I can't handle the emotions that are inside me when people piss me off, as I don't want to tell them how annoyed or upset I am as I fear they will then get defensive and aggressive towards me because I let it build up then I snap having a go at them.
It is horrible living like this trying to avoid confrontation all the time and not being able to be assertive in the right manner.
This then leads me on to believing this was a learned behaviour from being bullied and teased as a child which I have talked about before, the problem is as I got older I can't deal well with adult relationships a lot of the time, generally with people close to me or bosses for example, casual work colleagues are not really a problem.
This also I think is what makes me feel more at ease with children as I don't feel threatened by a child who I know could not physically hurt me as I feel more at their level, but with adults (not every adult obviously) I struggle to feel as equal rather than inferior and be assertive at the right times, when I do try to be assertive I think it comes over as stubbornness and anger.

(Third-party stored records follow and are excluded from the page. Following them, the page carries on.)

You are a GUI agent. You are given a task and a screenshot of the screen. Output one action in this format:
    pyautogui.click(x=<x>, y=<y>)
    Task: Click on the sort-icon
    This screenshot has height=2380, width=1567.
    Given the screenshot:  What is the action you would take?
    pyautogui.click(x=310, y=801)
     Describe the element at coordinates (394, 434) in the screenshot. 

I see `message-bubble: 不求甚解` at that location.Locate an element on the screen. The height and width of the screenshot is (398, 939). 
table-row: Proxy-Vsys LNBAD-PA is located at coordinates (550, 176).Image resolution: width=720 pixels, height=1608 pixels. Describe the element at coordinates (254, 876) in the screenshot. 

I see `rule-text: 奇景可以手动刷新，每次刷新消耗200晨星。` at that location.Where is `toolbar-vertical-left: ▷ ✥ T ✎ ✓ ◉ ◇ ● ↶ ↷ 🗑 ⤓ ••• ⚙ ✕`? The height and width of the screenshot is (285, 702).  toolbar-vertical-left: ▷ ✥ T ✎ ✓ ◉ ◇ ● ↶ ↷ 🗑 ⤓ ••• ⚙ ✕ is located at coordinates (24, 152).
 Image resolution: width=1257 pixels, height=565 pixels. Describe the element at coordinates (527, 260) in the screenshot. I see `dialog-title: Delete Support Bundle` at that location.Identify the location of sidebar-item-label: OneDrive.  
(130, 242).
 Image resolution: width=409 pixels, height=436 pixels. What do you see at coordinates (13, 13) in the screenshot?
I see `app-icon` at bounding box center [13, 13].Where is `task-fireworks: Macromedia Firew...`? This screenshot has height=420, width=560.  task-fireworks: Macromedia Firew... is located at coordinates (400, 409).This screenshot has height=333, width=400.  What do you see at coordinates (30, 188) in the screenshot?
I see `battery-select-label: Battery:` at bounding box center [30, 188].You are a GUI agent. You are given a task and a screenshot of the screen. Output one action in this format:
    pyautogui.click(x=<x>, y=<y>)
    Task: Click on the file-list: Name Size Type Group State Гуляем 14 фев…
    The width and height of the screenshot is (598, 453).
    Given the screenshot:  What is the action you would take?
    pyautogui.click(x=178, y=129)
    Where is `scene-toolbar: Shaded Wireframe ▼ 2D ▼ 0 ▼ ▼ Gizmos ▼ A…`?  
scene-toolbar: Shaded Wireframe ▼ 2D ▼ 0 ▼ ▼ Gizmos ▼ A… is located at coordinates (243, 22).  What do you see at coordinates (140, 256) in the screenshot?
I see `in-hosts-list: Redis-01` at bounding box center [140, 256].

I think this all contributed to my issues as I feel so more at ease with children and was looking for acceptance from someone I felt at the same level as, basically I still feel like that child but in an adults body. I really think this is a part of my relationship issues, because I fear rejection so much I avoided sexual experiences with anyone of either sex as much as I could, but those experiences I did have were with other boys and I was clinging to those past experiences as they were all I knew, and my relationships with girls were none existant.
I have to try and let this go and be more assertive but in the right manner and place and time, I have to move on from these problems and maybe then I can build some self worth and feel empowered and assertive, then I can work on the feelings of being rejected and maybe actually try and start dating someone, preferably a woman as that is one thing I feel I really missed out on during my teenage years.
Then maybe just maybe I can start really ridding myself of all the emotional baggage I have carried alone for so long.
I know this only partly fits here in this section but I think it is more relevant here as I think it is why I feel so at ease with children more than adults now I am an adult.
For me this all seems to make so much sense with experiences in my life, although from what I was reading it suggest it is down to parents behaviour that causes this behaviour but I can't ever remember my parents making me feel like this, but other kids did make me feel these feelings.
Well that's my take on it, please feel free to comment if you think any of this makes sense or if you think of other suggestions as to why this feels to make so much sense of my life?